Долго молчали. Хозяин вдруг встал, тяжело вздохнул, и пошёл к двери. Подёргал её, а потом открыл и вышел, оставив её настежь. Мишаня следом. Сна уж нет.

Там, за стенкой, ударило холодком и звонким шумом реки. Одним разом вышел тяжёлый осадок от услышанного, и сразу стало легко, словно не рассказ это был, а молитва, откровение и покаяние в грехах своих.

Любуясь небом и в тысячный раз убеждаясь, что нет для человека ничего загадочнее звёзд, Мишаня вслед за хозяином стал выдавливать из себя последние остатки жидкости и наконец-то почувствовал, что чертовски голоден.

– У тебя чо пожрать-то найдётся? Росинки маковой с утра не было во рту, – пожаловался Мишаня, догадываясь, что ответит хозяин. Тот, застывший на углу, тоже глядел вверх, что-то отыскивая. Мишаня сконфузился. Ему ли не знать рацион пчеловода. Трутневого расплода нарезать из рамок, надавить в кружку с водой да с мёдом, вот и еда.

Оказалось, что старик неплохо знал небо, и пока Мишаня не продрог, они как зачарованные любовались Млечным Путём, который Домашоня звал просто и лаконично – дорогой. Знал он много других звёзд и созвездий, чем очень удивил гостя.

После свежего ночного воздуха в доме неуютно. Из углов тянет плесенью, старыми сухарями и тряпьём.

– Слыхал я ту байку про Костыля. В лесхозе каждая собака знает. Бредни пьяные. Зверь на то и дикий, чтобы уметь прятаться. А Костыль проморгал, – нарушает тишину Мишаня, умышленно возвращаясь на предыдущую тему и оставаясь очень собой довольным. «И до чего же чудной Домашоня, словно не из этого времени», – думает Мишаня, смыкая лениво глаза в предвкушении сладкого сна. Назвать Большую Медведицу Волосыней. «Думай теперь всю ночь, что это за существо такое – Волосыня». Он уже спит и видит, как эта самая Волосыня сама по небу бредёт, и космос весь перед глазами у него.

А хозяин и не думает спать, только смотрит по привычке в окно, ждёт момента, чтобы выдернуть гостя из сна в ту самую секунду, когда душа уже летит в неведомое, оторвавшись от тела..

– Может, какой городской или заезжий и прозевает.

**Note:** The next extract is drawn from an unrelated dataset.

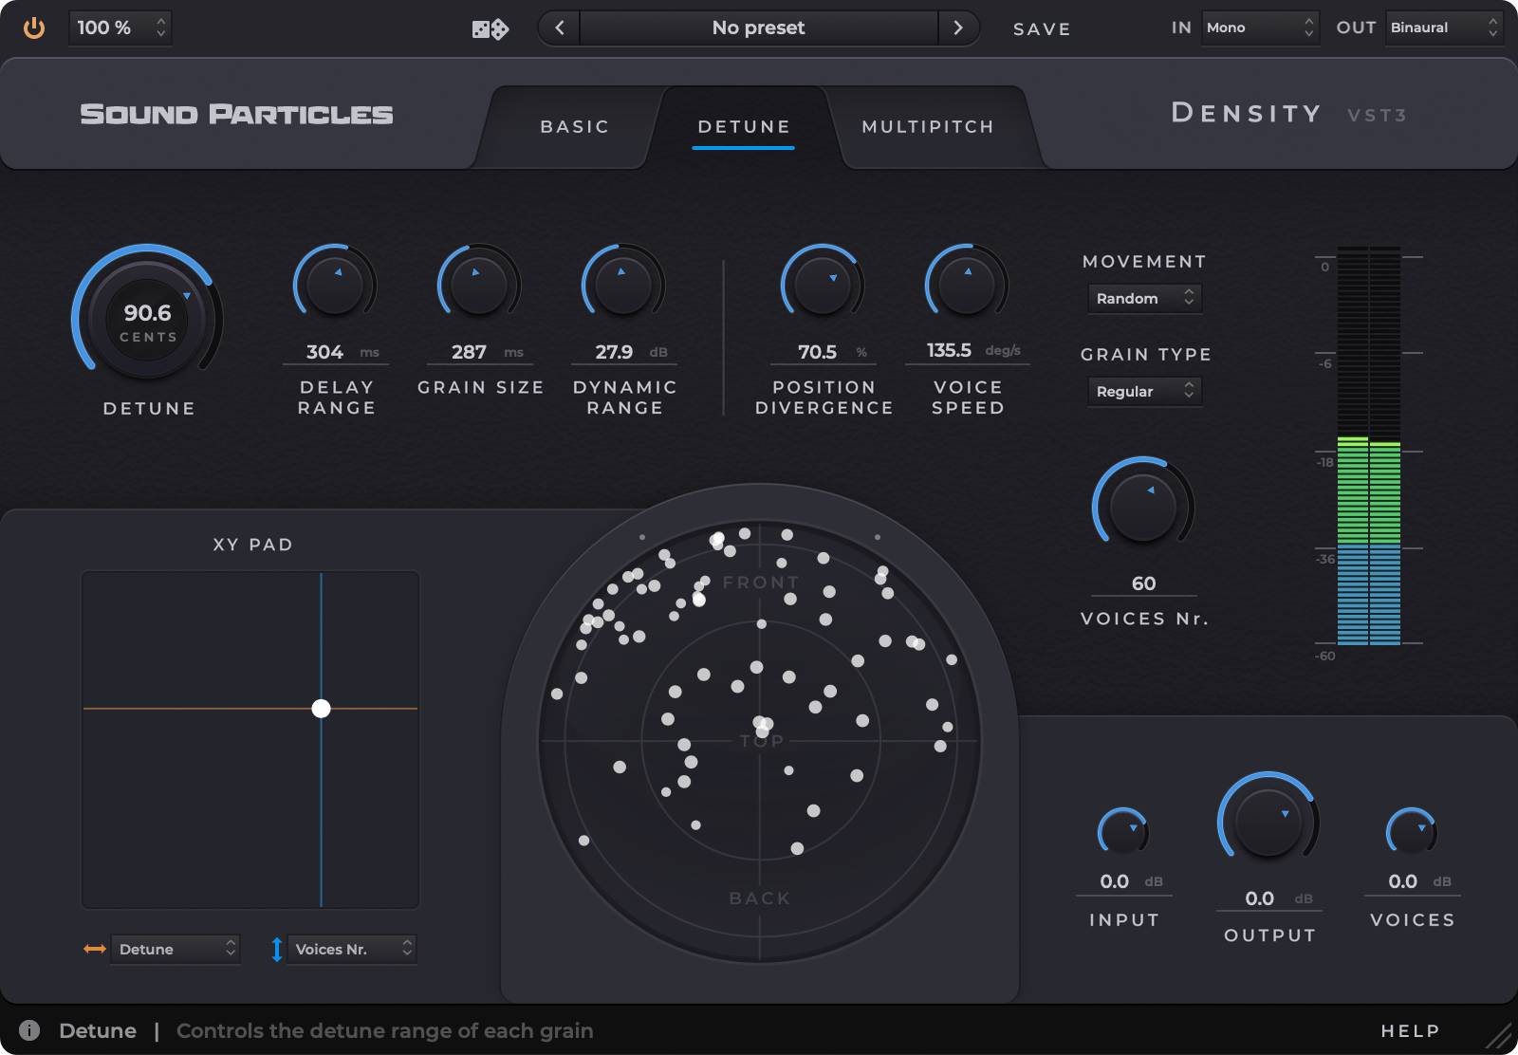Click the Sound Particles logo
The height and width of the screenshot is (1055, 1518).
click(236, 114)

Но Юрка Драгунов не из той породы человек. У него на зверя нюх. Пьяным из двух стволов навскидку лупит. Ты, Мишка, плохо Костыля знаешь. Он след даже ночью видит и вытропит кого угодно по крови, не бросит, если прицепиться. Бывало, кто потеряет подранка и бросит. Ну не ко времени случится. А он всё выспросит, где да как, а на следующий день пойдёт, найдёт и добьёт. Хоть зимой, хоть летом. Хищник. Его тут недавно медведица подрала. Ходил залатанный весь. А в больнице и недели не просидел. И то не пошёл бы, если бы не машина попутная. Всё на себе сам штопал. А сейчас бегает, не хуже прежнего.

Есть в словах Домашони своя правда, А Мишаня уже сердце своё ловит, потому что вот-вот выпрыгнет оно из рубашки. С трудом собирает разлетевшиеся мысли и начинает понимать уже что-то совсем по-иному. Чудно ему. Ведь свёл же случай, чтобы хоть раз задуматься, с чем имеет дело человек и что он есть сам. А ночь впереди. Катится в сокрытом и невидимом солнышко, а вместо него месяц светит.

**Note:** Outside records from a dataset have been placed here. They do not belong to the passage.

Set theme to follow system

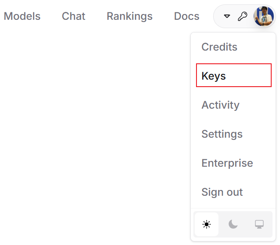point(259,224)
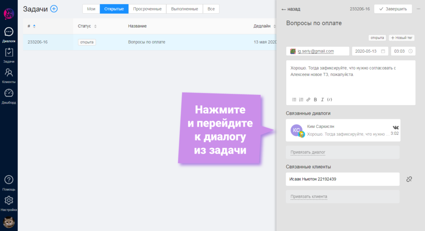Image resolution: width=425 pixels, height=231 pixels.
Task: Sort tasks by the # column
Action: [34, 26]
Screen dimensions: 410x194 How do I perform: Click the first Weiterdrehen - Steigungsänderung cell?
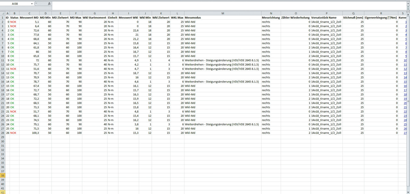coord(222,60)
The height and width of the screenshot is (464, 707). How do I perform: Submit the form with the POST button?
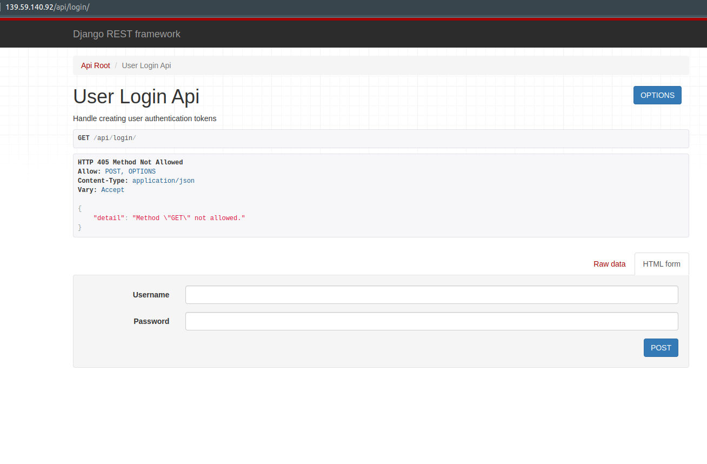click(661, 347)
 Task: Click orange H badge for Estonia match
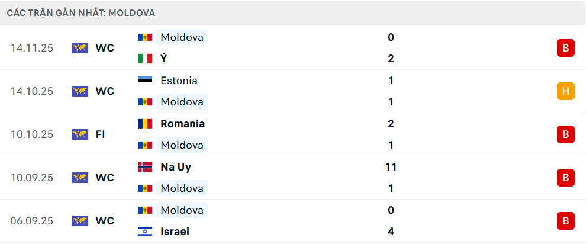pyautogui.click(x=565, y=91)
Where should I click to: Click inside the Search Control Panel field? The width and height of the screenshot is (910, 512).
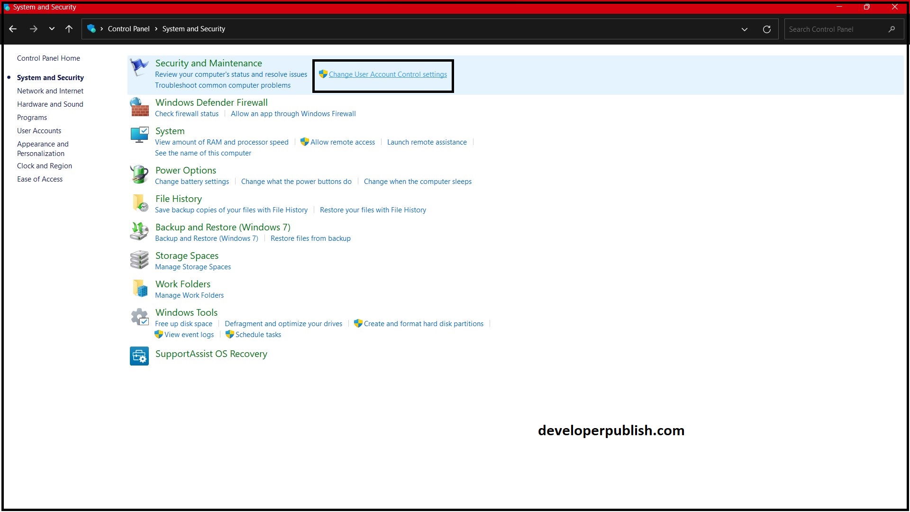839,29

– А мы-ко сейчас в кружечку кипятку, да с медком, а? Каково будет, Миша, сейчас по глотку тёпленького, – ворожит хозяин. – С чая-то лиха не бывает. – А у Мишани в желудке черти ложками скребут, вилками тыкают. После таких слов он и не в реку, а в огонь пойдёт.

– А греть-то чем будем? – волнуется Мишаня. – Газа-то нету. Ни печку же топить среди ночи.

– А мы дымарь разведём. Ты моргнуть не успешь – пар пойдёт.

Хозяин уже чухает дедушкин дымарь у печки. Орудует как самоварным сапогом, а глаза его не блестят, горят и сверкают огоньками, от того пламени, что внутри его маленькой печки. Слышится по дому аромат травы, дыма сухого.

– Это, Мишенька, для спокойствия, – разъясняет Домашоня, колдуя над кружкой, перебирая ладонями стебельки.

– Давай-ка, паря, по полкружечки. Мы с батянькой твоим, Женькой, покойничком, не раз отогревались таким макаром. Любили побаловаться среди ночи, когда под рукой ничего. Ночь-полночь, а мы секреты чиним. Он-то на Тигровой работал до тюрьмы, покуда не влип по-дурному с осенним мёдом. Мангыра тогда по лугам цвело, пропасть как много. А пчеле же не скажешь дома сидеть. Вот и натаскали лукового мёда. Впал он в искушение, ну и попался на чьем-то доносе. Вот она зависть-то. А ты тогда мальцом, помню, бегал. На телеге сидишь, от гнуса отмахиваешься веничком, когда мы всем гуртом по пасекам разъезжаемся. Вот время-то было весёлое. Выпить-то любили. А с этим весельем, сам знаешь… Что спинка притащит, то пьянка унесёт.

Горит всё у Мишани от охоты попробовать из кружки. А она вся закопченная, старая, и, должно быть, вкусно из неё глоток сделать. И уже не бежать, а лететь хоть к чёрту в дышло готов он за такое дело, потому как сладко ему про отца от человека слышать, а тогда уже не чужой он, а свой, что ни на есть родной, близкий.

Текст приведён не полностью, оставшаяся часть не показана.